→ PAGE EXCERPT
□ □ □ □ □

There are three typical solutions to this problem: cookies, URL-rewriting, and hidden form fields. The following subsections quickly summarize what would be required if you had to implement session tracking yourself (without using the built-in session tracking API) by each of the three ways.

Cookies

You can use HTTP cookies to store information about a shopping session, and each subsequent connection can look up the current session and then extract information about that session from some location on the server machine. For example, a servlet could do something like the following:

String sessionID = makeUniqueString(); Hashtable sessionInfo = new Hashtable(); Hashtable globalTable = findTableStoringSessions(); globalTable.put(sessionID, sessionInfo); Cookie sessionCookie = new Cookie("JSESSIONID", sessionID); sessionCookie.setPath("/"); response.addCookie(sessionCookie);

Then, in later requests the server could use the globalTable hash table to associate a session ID from the JSESSIONID cookie with the sessionInfo hash table of data associated with that particular session. This is an excellent solution and is the most widely used approach for session handling. Still, it is nice that servlets have a higher-level API that handles all this plus the following tedious tasks:

Extracting the cookie that stores the session identifier from the other cookies (there may be many cookies, after all)
Setting an appropriate expiration time for the cookie
Associating the hash tables with each request
Generating the unique session identifiers

URL-Rewriting

With this approach, the client appends some extra data on the end of each URL that identifies the session, and the server associates that identifier with data it has stored about that session. For example, with http://host/path/ file.html;jsessionid=1234, the session information is attached as jsessionid=1234. This is also an excellent solution and even has the advantage that it works when browsers don't support cookies or when the user has disabled them. However, it has most of the same problems as cookies, namely, that the server-side program has a lot of straightforward but tedious processing to do. In addition, you have to be very careful that every URL that references your site and is returned to the user (even by indirect means like Location fields in server redirects) has the extra information appended. And, if the user leaves the session and comes back via a bookmark or link, the session information can be lost.

Hidden Form Fields

HTML forms can have an entry that looks like the following:

<INPUT TYPE="HIDDEN" id="session" VALUE="...">

This entry means that, when the form is submitted, the specified name and value are included in the GET or POST data. This hidden field can be used to store information about the session but has the major disadvantage that it only works if every page is dynamically generated.

Session Tracking in Servlets

Servlets provide an outstanding technical solution: the HttpSession API. This high-level interface is built on top of cookies or URL-rewriting. In fact, some servers use cookies if the browser supports them but automatically revert to URL-rewriting when cookies are unsupported or explicitly disabled. But, the servlet author doesn't need to bother with many of the details, doesn't have to explicitly manipulate cookies or information appended to the URL, and is automatically given a convenient place to store arbitrary objects that are associated with each session.

The Session Tracking API

Using sessions in servlets is straightforward and involves looking up the session object associated with the current request, creating a new session object when necessary, looking up information associated with a session, storing information in a session, and discarding completed or abandoned sessions. Finally, if you return any URLs to the clients that reference your site and URL-rewriting is being used, you need to attach the session information to the URLs.

□ □ □ □ □

→ DATASET ROWS
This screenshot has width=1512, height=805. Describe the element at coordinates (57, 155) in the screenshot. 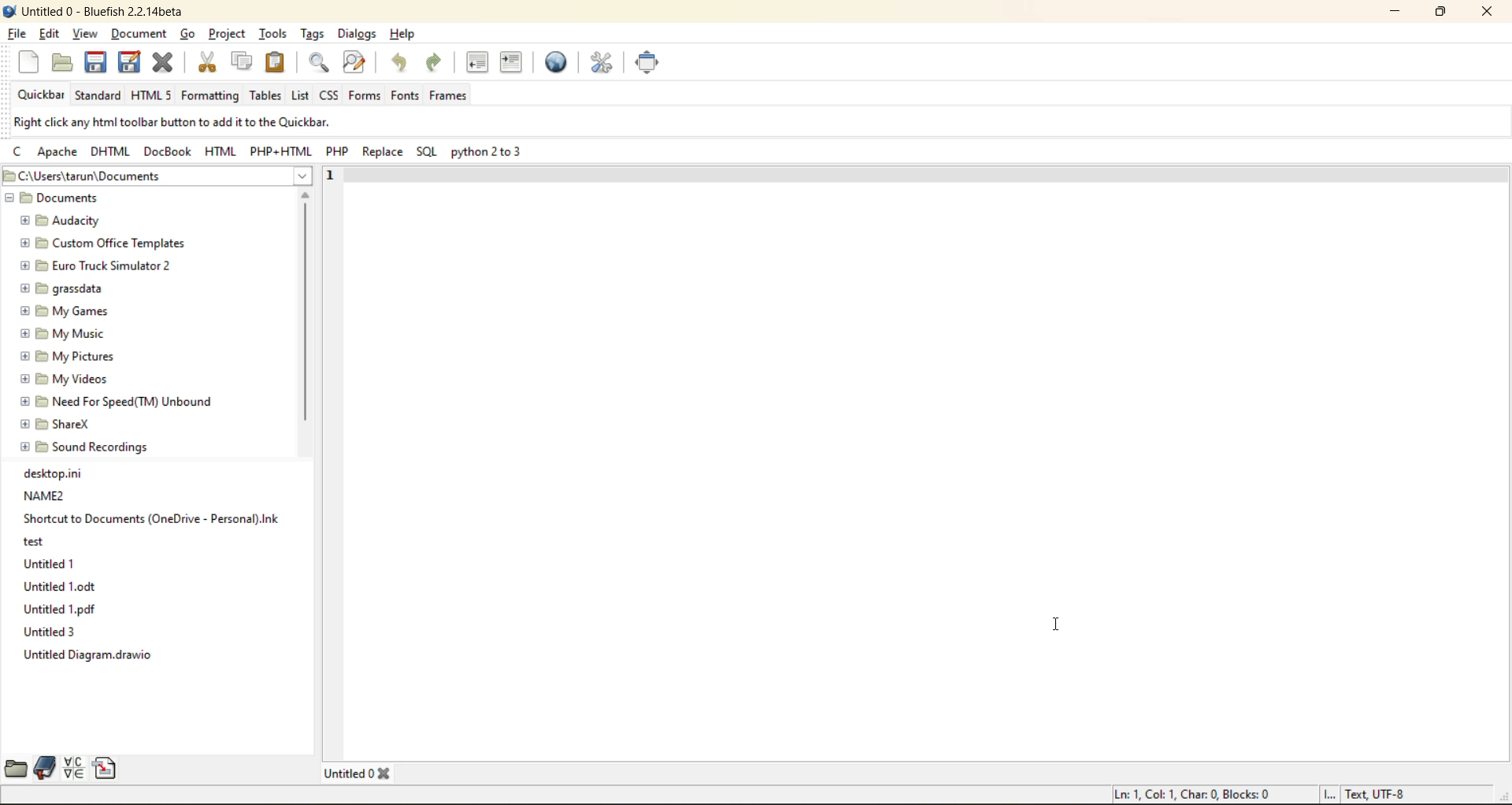

I see `apache` at that location. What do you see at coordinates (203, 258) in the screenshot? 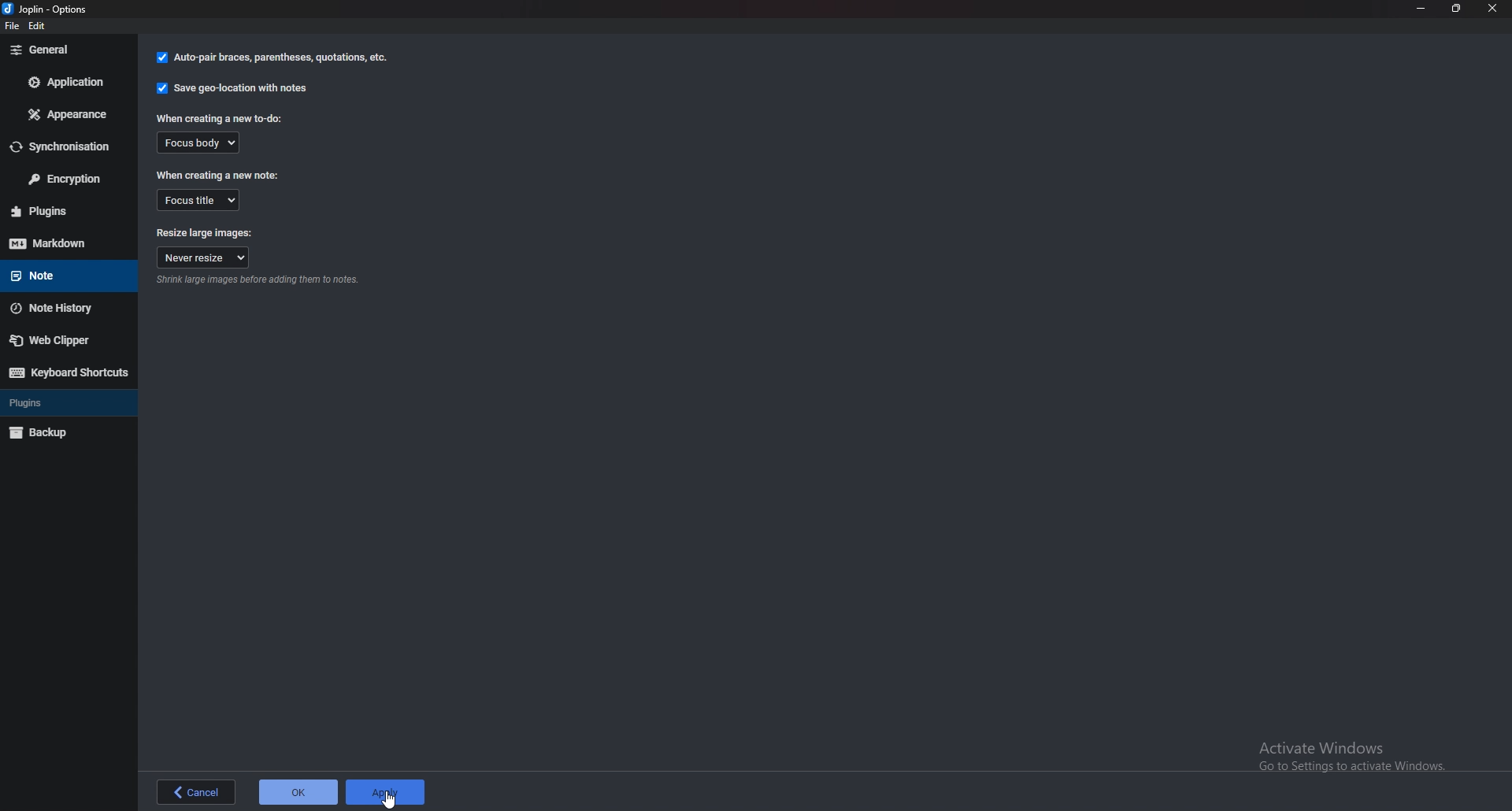
I see `Never resize` at bounding box center [203, 258].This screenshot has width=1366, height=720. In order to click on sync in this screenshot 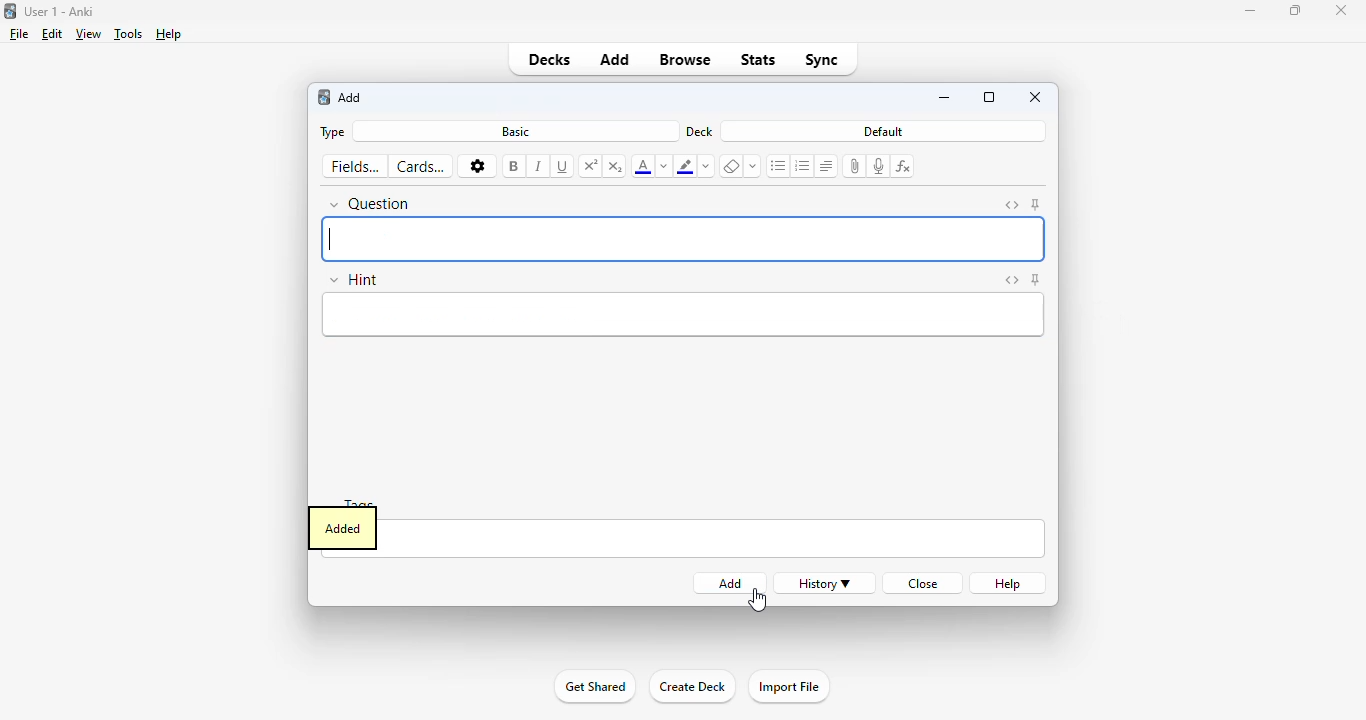, I will do `click(820, 60)`.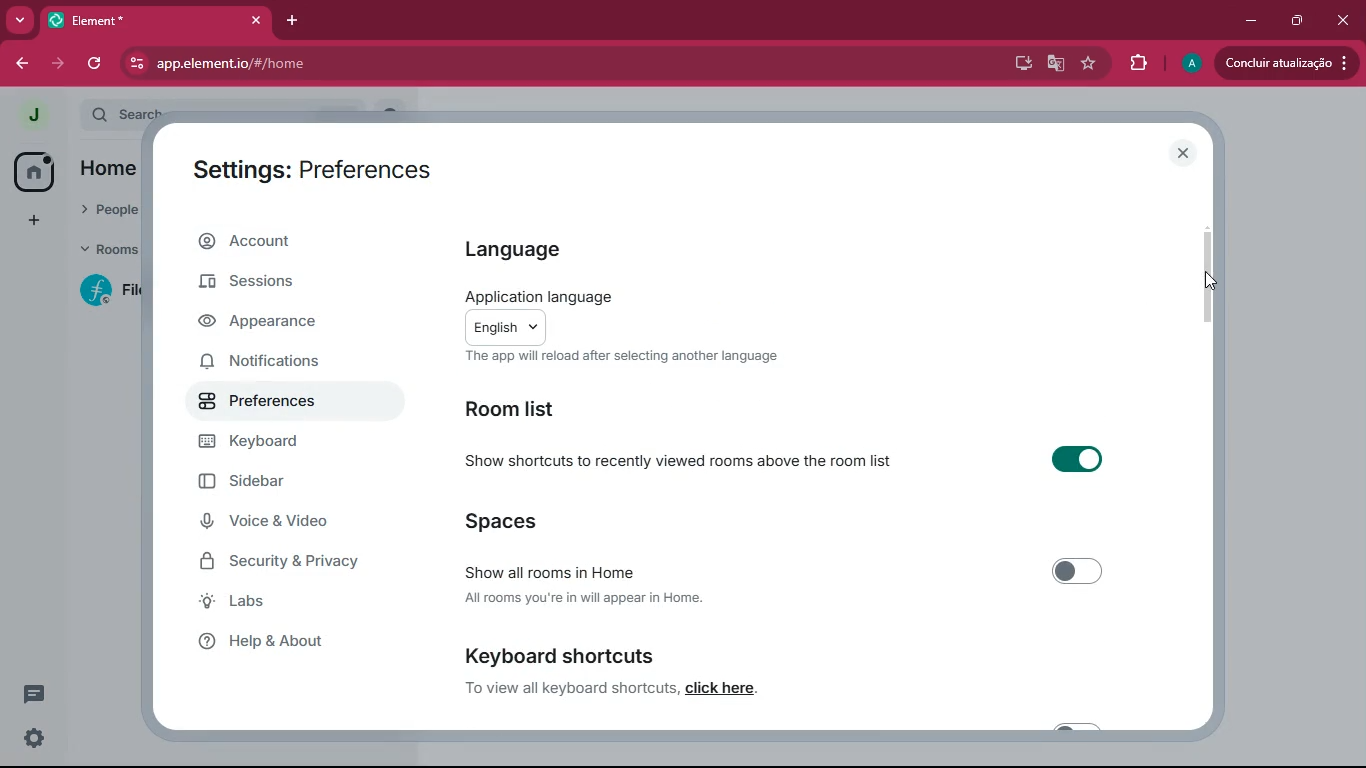  I want to click on appearance, so click(280, 322).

□ □ □ □ □

→ PROBLEM SET
[A] Answer these questions using the session tracking excerpt:
(i) What name does the code example give the cookie that holds the session ID?
(ii) What advantage does URL-rewriting have over cookies?
(iii) What is the major disadvantage of hidden form fields?
[B] In one to three sentences, explain why the session tracking excerpt values a higher-level servlet API even though it calls cookies an excellent solution.
[C] Write the next part of the session tracking excerpt, starting after its final sentence.
The items on this page have no connection to the session tracking excerpt.

→ ANSWERS GIVEN
[A]
(i) JSESSIONID
(ii) It works when browsers don't support cookies or when the user has disabled them.
(iii) It only works if every page is dynamically generated.

[B] Cookie-based session tracking by hand leaves several tedious tasks. These include extracting the session cookie from the other cookies, setting an appropriate expiration time, associating the hash tables with each request, and generating unique session identifiers. The higher-level API handles all of this.

[C]
Looking Up the HttpSession Object Associated with the Current Request

You look up the HttpSession object by calling the getSession method of HttpServletRequest. Behind the scenes, the system extracts a user ID from a cookie or attached URL data, then uses that as a key into a table of previously created HttpSession objects. But this is all done transparently to the programmer: you just call getSession. If getSession returns null, this means that the user is not already participating in a session, so you can create a new session. Creating a new session in this case is so commonly done that there is an option to automatically create a new session if one doesn't already exist. Just pass true to getSession. Thus, your first step usually looks like this:

HttpSession session = request.getSession(true);

If you care whether the session existed previously or is newly created, you can use isNew to check.

Looking Up Information Associated with a Session

HttpSession objects live on the server; they're just automatically associated with the client by a behind-the-scenes mechanism like cookies or URL-rewriting. These session objects have a built-in data structure that lets you store any number of keys and associated values. In version 2.1 and earlier of the servlet API, you use session.getValue("attribute") to look up a previously stored value. The return type is Object, so you have to do a typecast to whatever more specific type of data was associated with that attribute name in the session. The return value is null if there is no such attribute, so you need to check for null before calling methods on objects associated with sessions.

In version 2.2 of the servlet API, getValue is deprecated in favor of getAttribute because of the better naming match with setAttribute (in version 2.1, the match for getValue is putValue, not setValue).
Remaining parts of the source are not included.